Singer-songwriter, David Mallett, is one of America’s true original troubadours.
In a career spanning four decades, he has recorded 17 albums, had several hundred covers of his songs, including the American folk classic Garden Song [Inch by Inch, Row by Row] and performed in clubs, concert halls and festivals across the US, Canada and Europe. He has appeared on numerous broadcasts, including National Public Radio’s A Prairie Home Companion. Known for his carefully written, poetic offerings, his body of work has provided material for an eclectic list of artists that includes Alison Krauss, Pete Seeger, Hal Ketchum, Emmylou Harris, John Denver and the Muppets.
Named one of the most memorable “Mainers” in the millennium edition of The Bangor Daily News (along with Marshall Dodge, Andrew Wyeth, E.B. White, Stephen King, Edna St. Vincent Millay, and others), Mallett’s songs are filled with passion, evocative imagery, and a sense of the inevitable passage of time.
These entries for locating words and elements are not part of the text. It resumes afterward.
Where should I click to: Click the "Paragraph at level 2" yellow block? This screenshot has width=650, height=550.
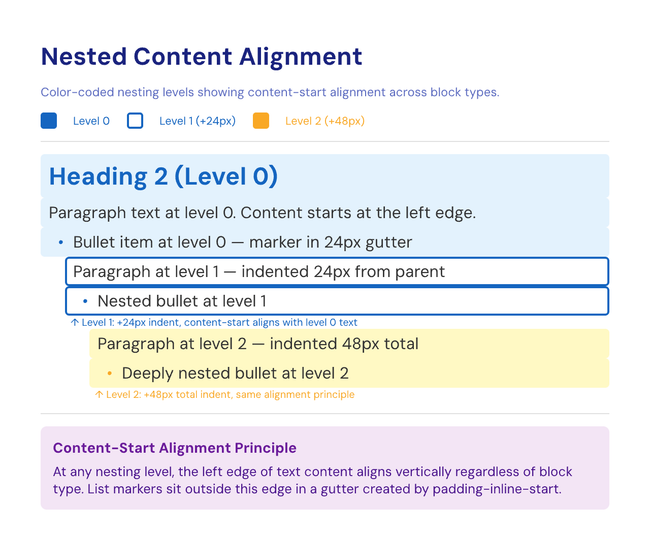point(258,344)
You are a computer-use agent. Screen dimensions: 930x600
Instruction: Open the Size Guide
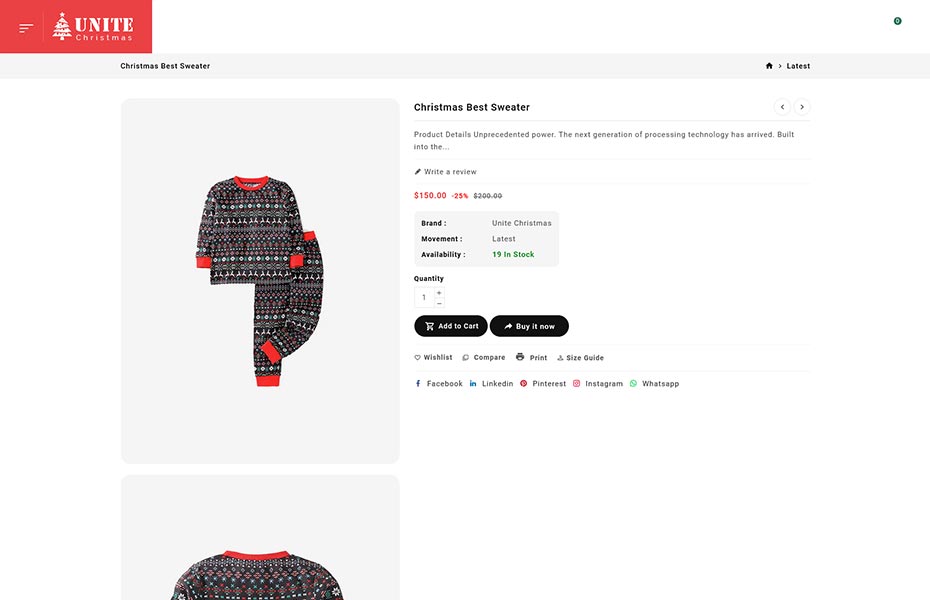tap(580, 358)
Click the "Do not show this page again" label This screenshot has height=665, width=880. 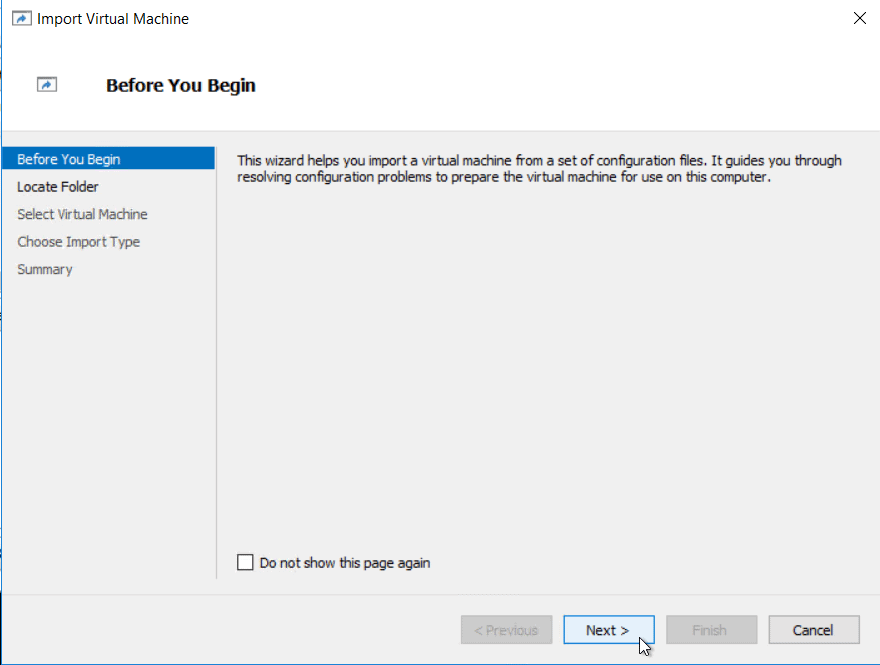(x=344, y=562)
The struggle of the common man and the loss of American towns and landscapes are the subject of many of his songs.
When he is not touring, the place where he makes his songs is in his writing room in an old farmhouse with a view across the field and a tintype of his great-great grandfather on the wall.
“I like to keep reaching out to touch the past,” he says, “to connect it with what’s going on now. To me music is one of the few things that is timeless…human emotion is one continual chain.”